### WRITTEN PROBLEM 1
Render the collection rows at the very end as a Markdown table with the columns Line and Content, numbering each row and leaving out blank lines.

Studio album by Linda Thompson
- Released: 30 July 2002
- Genre: Folk
- Length: 42:10
- Label: Rounder
- Producer: Edward Haber

Linda Thompson chronology
| Dreams Fly Away: A History of Linda Thompson (1985) | Fashionably Late (2002) | Versatile Heart (2007) |

= Fashionably Late (Linda Thompson album) =

Fashionably Late is the second solo studio album by British singer and songwriter Linda Thompson. It was released on 30 July 2002 through Rounder Records. The album was her first since One Clear Moment (1985).

After the pop stylings of her previous release, Fashionably Late returns to her more familiar folk aesthetic. Guests on the album include Van Dyke Parks and members of the Thompson family, including Teddy, who was a co-writer of five of the album's tracks and the sole writer of a sixth, and Linda's former husband and musical partner Richard, who contributes guitar and backing vocals.

Despite not receiving much commercial success, Fashionably Late was acclaimed by critics as a triumphant return from Thompson. The album's follow-up, Versatile Heart was released five years later in 2007.

### WRITTEN PROBLEM 2
In the album article, who produced Fashionably Late?

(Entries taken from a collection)
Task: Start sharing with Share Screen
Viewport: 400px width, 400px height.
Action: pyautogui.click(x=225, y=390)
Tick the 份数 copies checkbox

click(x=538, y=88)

### EXERCISE ANSWER 1
| Line | Content |
|---|---|
| 1 | Task: Start sharing with Share Screen |
| 2 | Viewport: 400px width, 400px height. |
| 3 | Action: pyautogui.click(x=225, y=390) |
| 4 | Tick the 份数 copies checkbox |
| 5 | click(x=538, y=88) |

### EXERCISE ANSWER 2
Edward Haber